Юмор, как свойство поэтического творчества, возможен только при полном освобождении поэта от подчинения собственному я. Шекспиру нужно было сделать самого себя предметом своего наблюдения, нужно было и поплакать и вместе с тем посмеяться над противоречиями в своей собственной натуре, для того, чтобы он мог написать "Бесплодные усилия любви" – старейшее из его произведений, в котором победоносно выступает юмор. И с этого времени дитя богов все шире и шире расправляет крылья, и все светлее становятся создания поэта. Юмор одухотворяет Шекспировскую комедию, проникает язык, оживляет характер и навевает целебную прохладу героям его трагедий, постоянно находящимся в сильнейшем напряжении и возбуждении всех своих сил.

Кто хочет уяснить себе глубину и смелость Шекспировского юмора примером, пусть припомнит ту сцену из "Генриха IV", которая – как заметил Гёте – может вызвать у зрителя действительно возвышенную улыбку – сцену, где Генрих Перси Готспор, благородный, вечно деятельный герой, и Фольстаф, гениальный мошенник и бездельник, лежат рядом на земле, один – убитый рукою принца Генриха, другой – из трусости притворяющийся убитым. Или, как пример, в комедии "Сон в летнюю ночь", сцена любви между королевою эльф, Титаниею, и ткачом Основою с приставленною ему колдовством, но вместе с тем очень символическою головою – сцена, в которой Шекспир указывает нам пункт, где божественное и человеческое, идеал и грубейшая действительность соприкасаются, где гений покрывается пылью, где "глубоко униженный, как раб труса, Алкид свершает тяжелый житейский путь", пока наконец,

"Оболочку сбросивши земную,
От людей в огне уходит бог!.."

Или наконец – посмотрите на молнию юмора, сопровождающую глухой раскат грома Шекспировского гнева в словах Изабеллы ("Мера за меру") – словах, напоминающих земному величию о его пределах и в то же время говорящих нам, почему с самой высокой точки зрения, с которой все человеческое кажется мелким, нет однако ничего смешного.

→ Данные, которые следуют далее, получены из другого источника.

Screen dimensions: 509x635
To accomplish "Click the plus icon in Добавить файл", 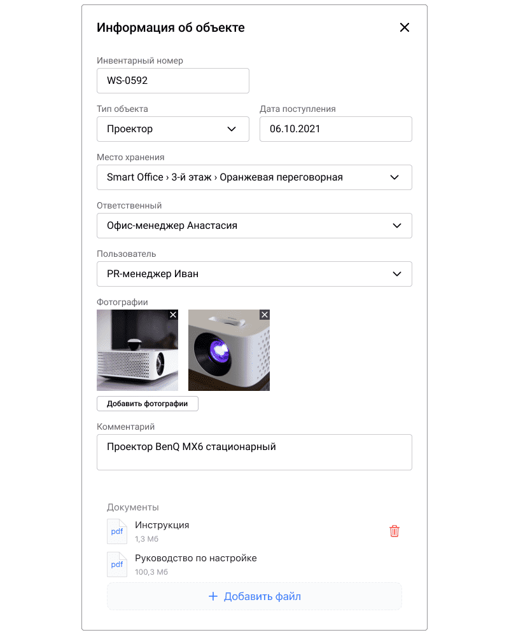I will coord(213,596).
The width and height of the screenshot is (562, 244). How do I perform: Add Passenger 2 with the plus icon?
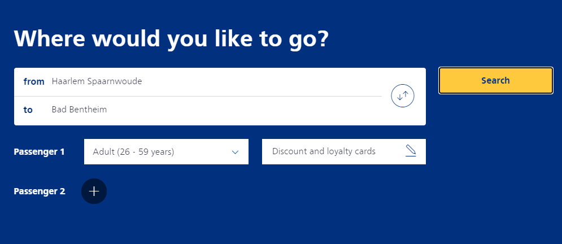(x=94, y=191)
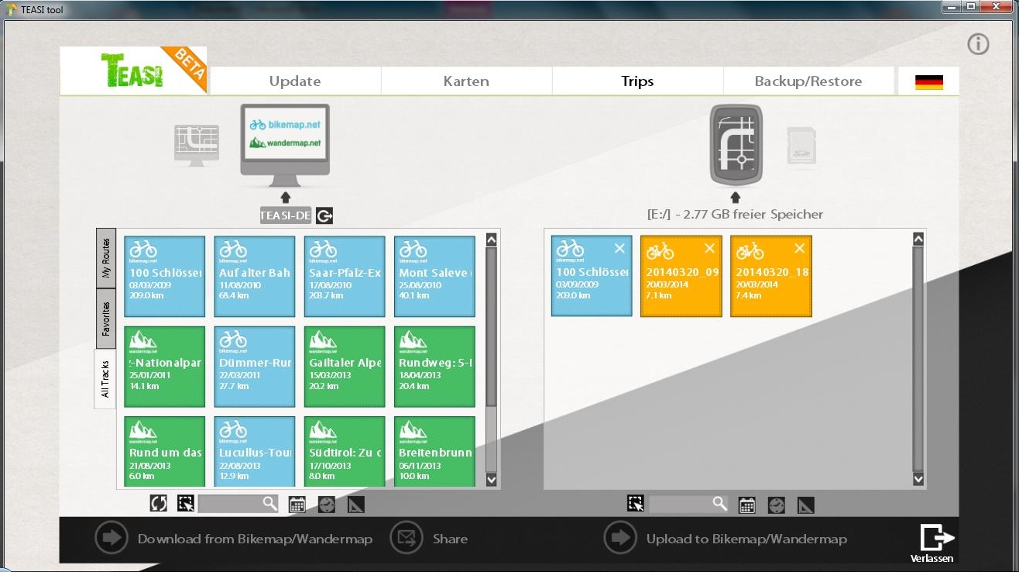Click the refresh icon below the left track list

pos(158,504)
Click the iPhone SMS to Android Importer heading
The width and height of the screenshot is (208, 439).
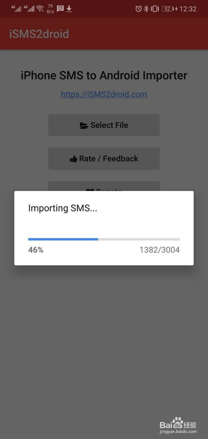[x=104, y=76]
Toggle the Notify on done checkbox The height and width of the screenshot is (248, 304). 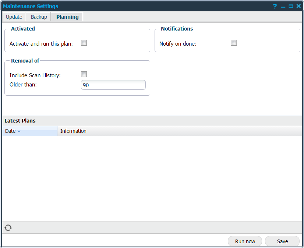(x=234, y=43)
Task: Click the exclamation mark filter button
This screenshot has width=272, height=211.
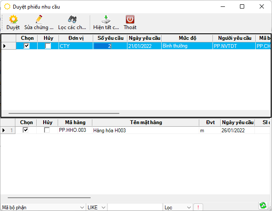Action: pyautogui.click(x=198, y=207)
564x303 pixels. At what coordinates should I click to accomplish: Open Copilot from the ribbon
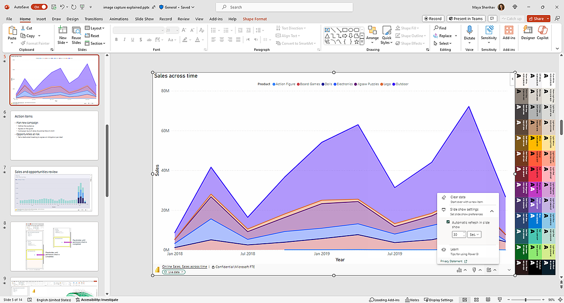click(x=543, y=33)
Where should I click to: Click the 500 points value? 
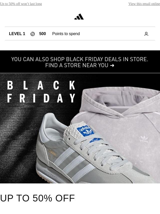[x=43, y=34]
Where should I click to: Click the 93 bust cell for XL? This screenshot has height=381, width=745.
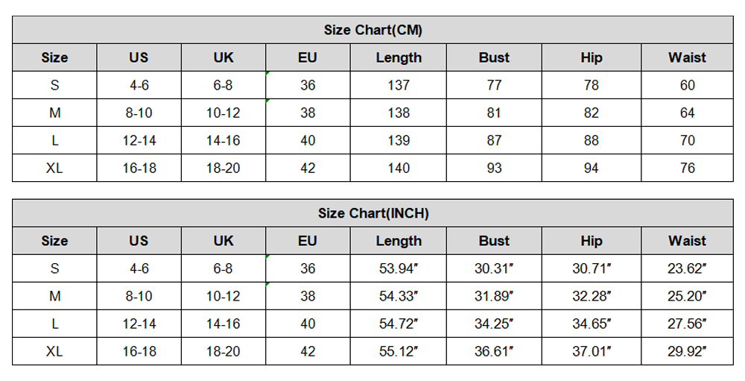494,168
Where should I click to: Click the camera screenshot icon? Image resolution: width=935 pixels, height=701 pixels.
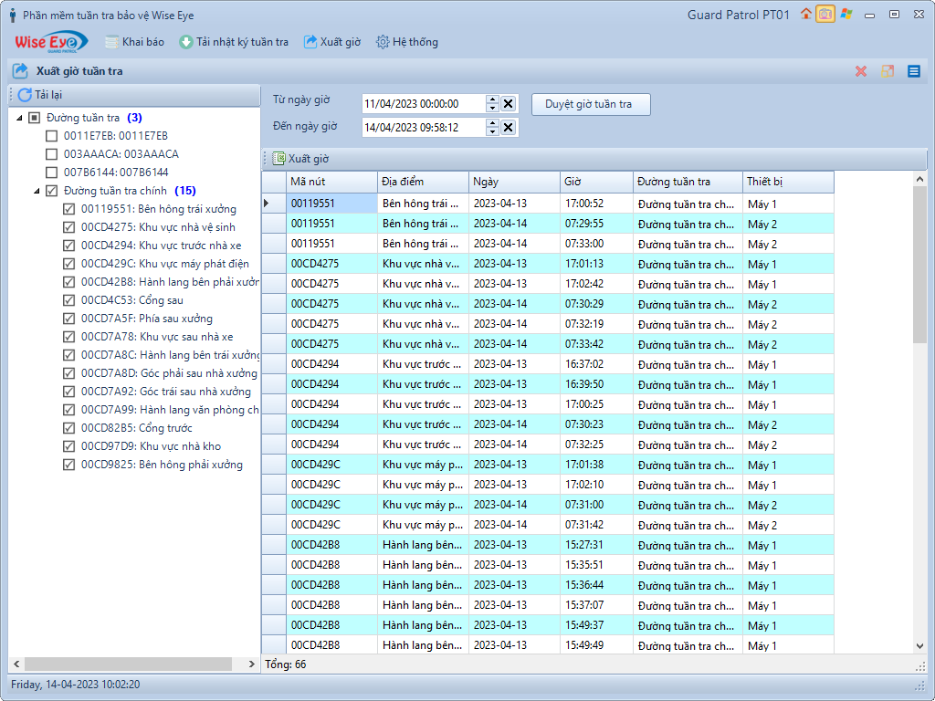(825, 14)
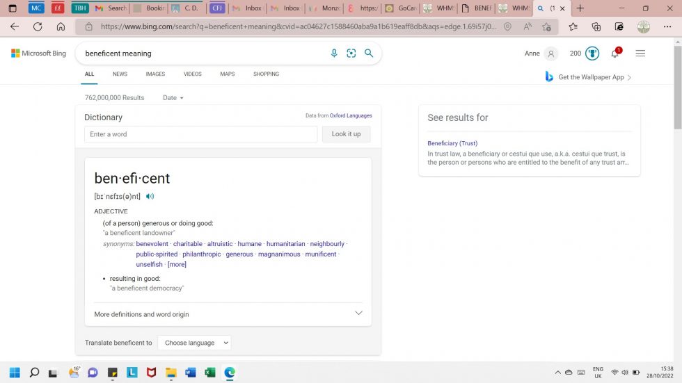
Task: Click the Microsoft Rewards medal icon
Action: point(592,54)
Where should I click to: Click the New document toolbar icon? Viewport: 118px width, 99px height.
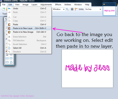[3, 9]
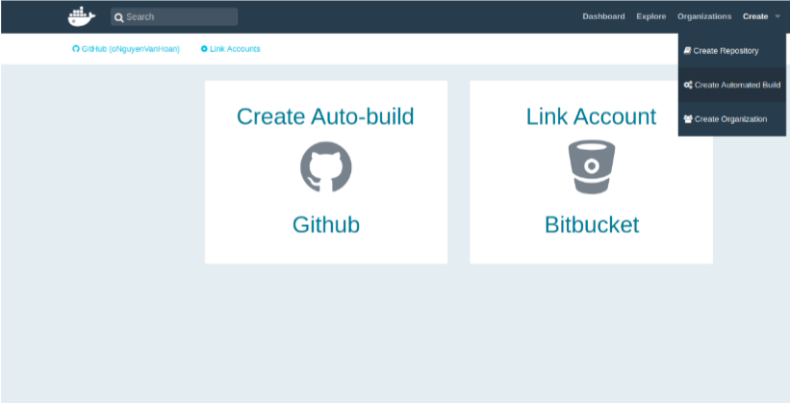Click the small icon beside Link Accounts
The height and width of the screenshot is (403, 790).
click(204, 49)
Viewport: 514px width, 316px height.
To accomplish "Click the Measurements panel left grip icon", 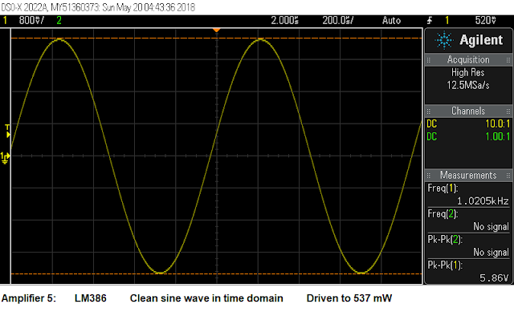I will pos(428,176).
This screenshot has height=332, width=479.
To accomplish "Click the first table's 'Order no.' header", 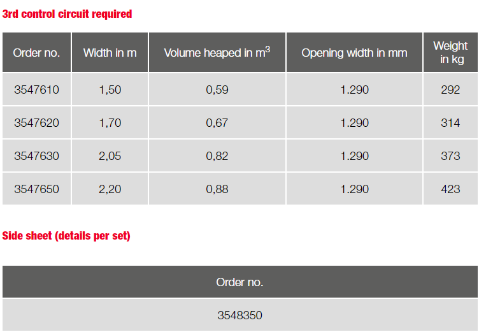I will [37, 53].
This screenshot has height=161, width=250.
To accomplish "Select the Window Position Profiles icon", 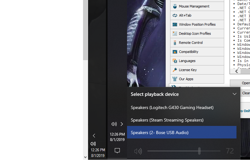I will [175, 24].
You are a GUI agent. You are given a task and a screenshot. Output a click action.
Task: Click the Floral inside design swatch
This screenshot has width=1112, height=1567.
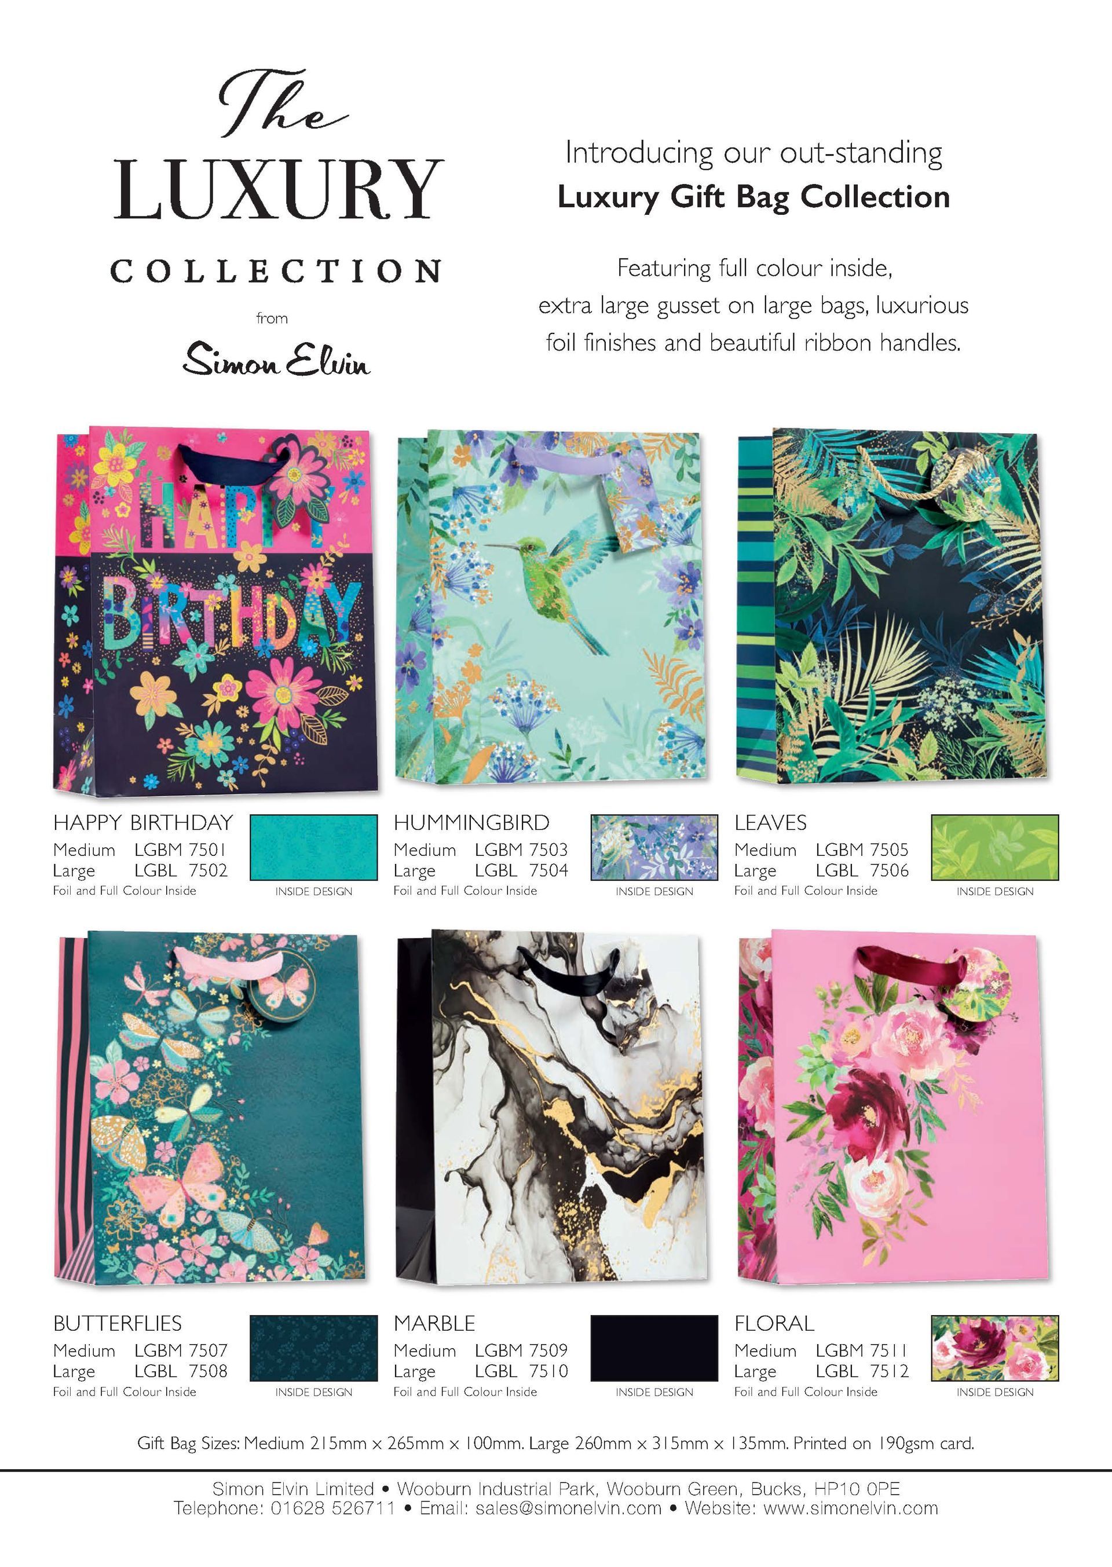coord(995,1348)
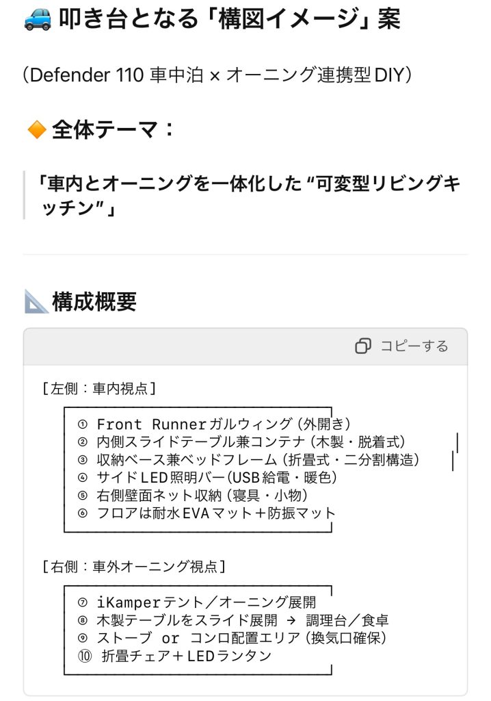Click the [左側:車内視点] label in the code block

coord(99,389)
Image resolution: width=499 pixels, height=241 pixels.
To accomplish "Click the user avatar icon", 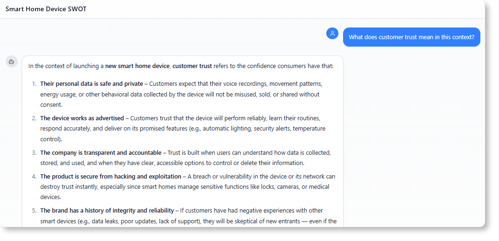I will (332, 33).
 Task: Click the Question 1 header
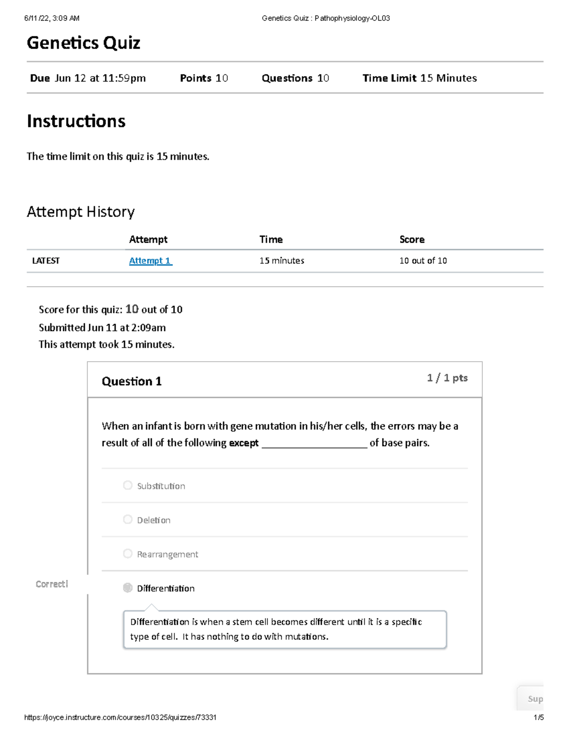(x=132, y=381)

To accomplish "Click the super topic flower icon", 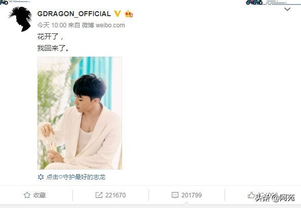I will click(x=41, y=177).
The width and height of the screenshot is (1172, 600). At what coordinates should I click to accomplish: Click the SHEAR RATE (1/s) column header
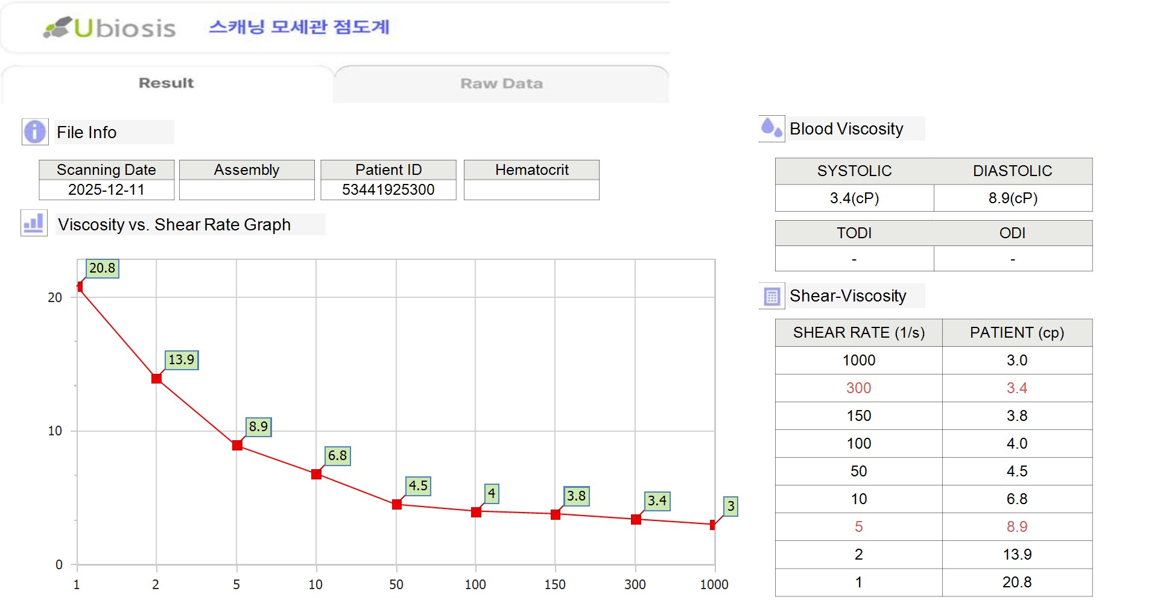[858, 333]
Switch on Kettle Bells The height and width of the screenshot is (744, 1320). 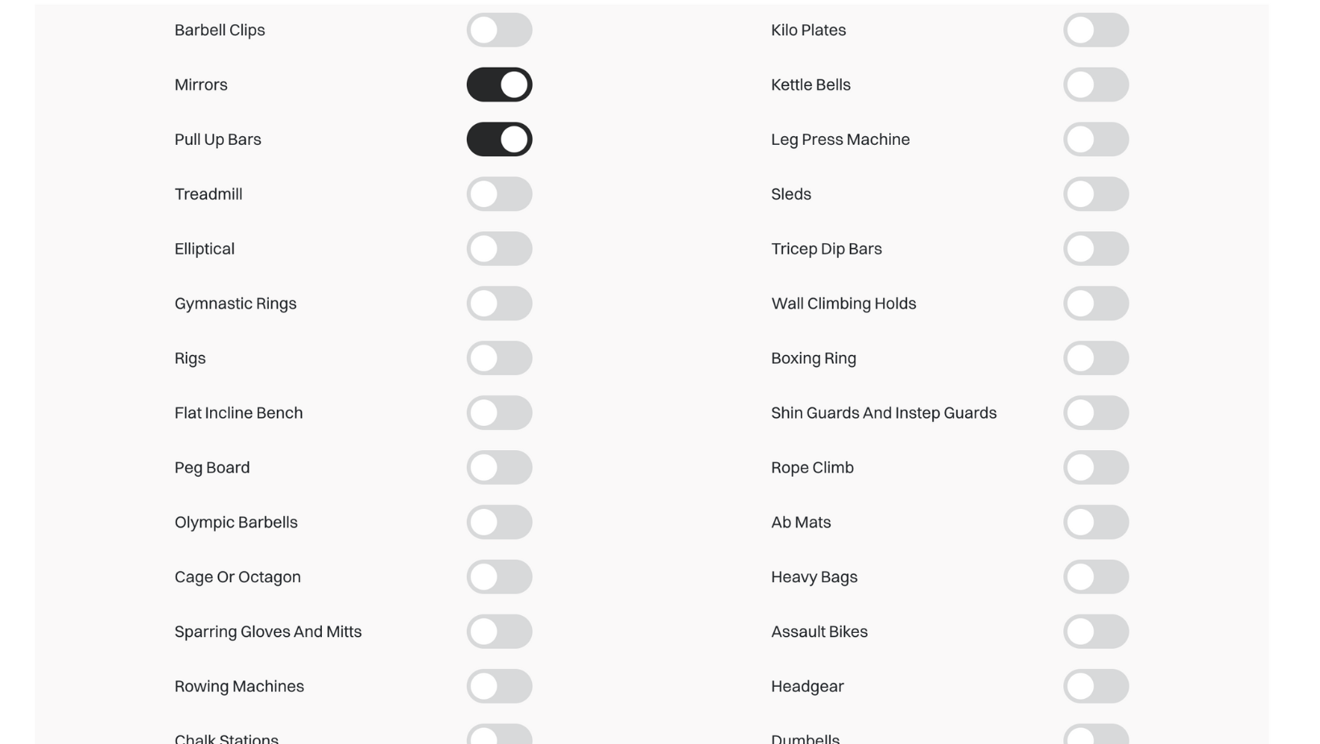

Шекспир, как трагический поэт

Если как комический писатель, Шекспир может позволить нам сравнивать его с Мольером и брать французского драматурга масштабом для этого сравнения, то как поэт трагический, он превосходит всякого из последующих поэтов настолько, что сравнение становится невозможным. С одинокой вершины, служащей ему престолом, он видит все остальные верхушки трагического искусства лежащими глубоко внизу под его ногами и нынешним служителям этого искусства представляется недосягаемым образцом, существом нездешним, высшим.

Силу свою, как поэта, как драматурга, Шекспир нигде не проявляет так изумительно, с таким величием, как в своих трагедиях; а что значит трагическое действие, это не объясняет нам ни один древний автор лучше его, и ни один новый так хорошо, как он.

Особенным характером этого действия и средствами, которыми оно достигается, теория неоднократно занималась уже с времен Аристотеля, и частью вследствие неправильного или одностороннего толкования древнего философа, частью благодаря смешению морали с эстетикой, в разные времена создавала нелепейшие воззрения.

Вы не ожидаете, конечно, здесь от меня никакой критики этих воззрений, точно также как и вообще длинного теоретического рассуждения по этому предмету. Позвольте мне тем не менее, прежде чем я обращусь к сути дела, к Шекспиру, сделать несколько необходимых для нашего ориентирования замечаний.